Siri Thinks Stan Lee Is Dead—He Isn't

Despite claims from Apple's Siri, Marvel legend Stan Lee is not dead.

At 95, Lee still manages to get his face on the big screen as a cameo in various comic book movies that he wrote the originals for. The former editor-in-chief of Marvel Comics has an upcoming cameo in Disney's newest superhero movie, Ant Man and the Wasp.

Siri, however, killed him off early on Wednesday, according to Cinema Blend. Any iPhone, iPad, Mac, Apple Watch or Home Pod user who asked the digital assistant "how old is Stan Lee?" was told "Stan Lee died July 2, 2018 at age 95."

Apple has since corrected the mistake and Siri now answers that Lee is 95—without saying he died on Tuesday. Google seems to have made a similar mistake. Whenever someone googles "when did Stan Lee die?" they are told in a breakout box he died on July 2, 2018.

stan lee died
Google seems to think Stan Lee is dead as well.

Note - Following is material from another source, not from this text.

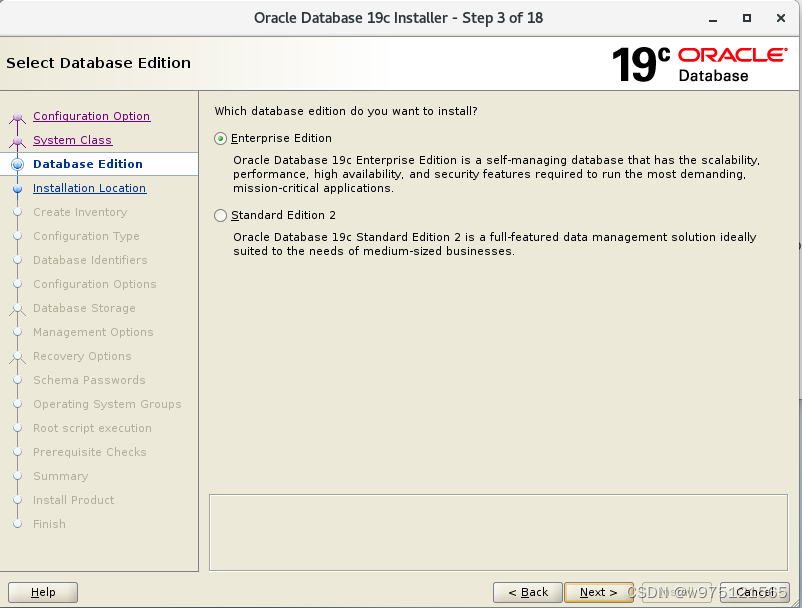Viewport: 802px width, 608px height.
Task: Select the Enterprise Edition radio button
Action: [x=220, y=138]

Google

Lee's list of comic character creations illustrates his impact on modern superhero movies. Among the many are:

  • Spider-Man
  • The Hulk
  • Doctor Strange
  • The X-Men
  • Black Panther
  • Ant-Man
  • Iron Man
  • Thor

Lee—original name Stanley Martin Lieber—was born in New York City on December 28, 1922. He began his career as an office assistant at Timely Comics in 1939. After more than a decade working at Marvel, Lee was made editorial director and publisher in 1972. He relocated to the west coast to build Marvel's movie business.

Tragedy struck Lee in July 2017 when his wife of 70 years, Joan Boocock Lee, died from complications following a stroke. They had two daughters together, Joan Celia Lee who was born in 1950 and Jen Lee, who died three days after birth in 1953.

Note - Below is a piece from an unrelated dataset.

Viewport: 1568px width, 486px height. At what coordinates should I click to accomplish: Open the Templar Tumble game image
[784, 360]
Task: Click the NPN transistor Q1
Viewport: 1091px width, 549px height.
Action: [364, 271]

Comic book creator Stan Lee poses after his star on the Hollywood Walk of Fame was unveiled in Hollywood, California, January 4, 2011. Siri users were being told he had died on July 2. REUTERS/Danny Moloshok

Lee had his own health scare at the beginning of 2018, arriving to hospital with an irregular heartbeat and shortness of breath. He was discharged relatively quickly and returned to his work with Black Panther.

In May, Lee took up a legal battle against one of his former companies. He is suing for $1 billion in damages. According to CNN, Lee filed a lawsuit against Pow! Entertainment. The lawsuit alleges CEO Shane Duffy and co-founder Gill Champion "conspired and agreed to broker a sham deal to sell Pow! to a company in China and fraudulently steal Stan Lee's identity, name, image, and likeness as part of a nefarious scheme to benefit financially at Lee's expense."

Apple did not immediately respond to a request for comment.